Worksheet 3: Bots and Experiments

For this worksheet, we will go through how to set up an experiment with the YouTube Recommendation algorithm.

This will partially replicate the technique used in the article by Haroon et al. (2022).

Using the YouTube API

In order to use the YouTube API, we’ll first need to get our authorization token. These can be obtained by anybody, with or without an academic profile (i.e., unlike academictwitteR) in previous worksheets.

In order to get you authorization credentials, you can follow this guide. You will need to have an account on the Google Cloud console in order to do this. The main three steps are to:

  1. create a “Project” on the Google Cloud console;
  2. to associate the YouTube API with this Project;
  3. to enable the API keys for the API

Once you have created a Project (here: called “tuberalt1” in my case) you will see a landing screen like this.

We can then get our credentials by navigating to the menu on the left hand side and selecting credentials:

We have two pieces of information stored here that we will need. These are our “client ID” and “API key”. The client ID is referred to below as our “app ID” in the tuber packaage and the API key shown below is our “app secret” in the tuber package.

Once we have our credentials, we can log them in our R environment with the yt_oauth function in the tuber package. This function takes two arguments: an “app ID” and an “app secret”. Both of these will be provided to you once you have associated the YouTube API with your Google Cloud console project.

Getting YouTube data

In the paper by Haroon et al. (2022), the authors analyze the recommended videos for a particular used based on their watch history and on a seed video. In the below, we won’t replicate the first step but we will look at the recommended videos that appear based on a seed video.

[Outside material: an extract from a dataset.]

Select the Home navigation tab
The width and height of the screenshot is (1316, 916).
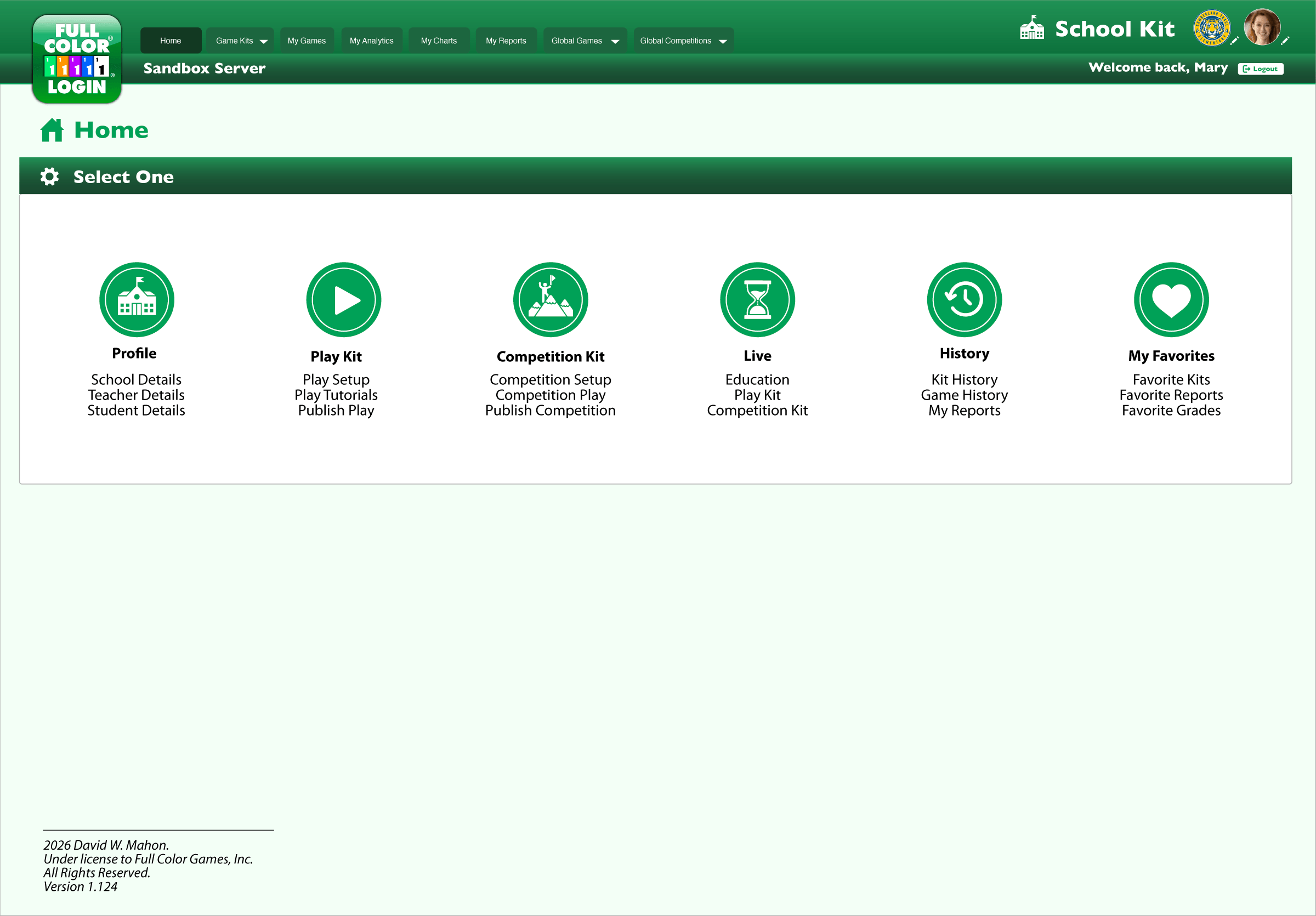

In this case, our seed video is a video by Jordan Peterson predicting the death of mainstream media. This is fairly “alternative” content and is actively taking a stance against mainstream media. So does this mean YouTube will learn to recommend us away from mainstream content?

library(tidyverse)
library(readxl)
library(tuber)

yt_oauth("431484860847-1THISISNOTMYREALKEY7jlembpo3off4hhor.apps.googleusercontent.com","2niTHISISMADEUPTOO-l9NPUS90fp")

#get related videos
startvid <- "1Gp7xNnW5n8"
rel_vids <- get_related_videos(startvid, max_results = 50, safe_search = "none")

In the above, we first take the unique identifying code string for the video. You can find this in the url for the video as shown below.

We can then collect the videos recommended on the basis of having this video as the seed video. We store these as the data.frame object rel_vids.

And we can have a look at the recommended videos on the basis of this seed video below.

It seems YouTube recommends us back a lot of videos relating to Jordan Peterson. Some of these are from more mainstream outlets; others are from more obscure sources.

Questions

  1. Make your own request to the YouTube API for a different seed video.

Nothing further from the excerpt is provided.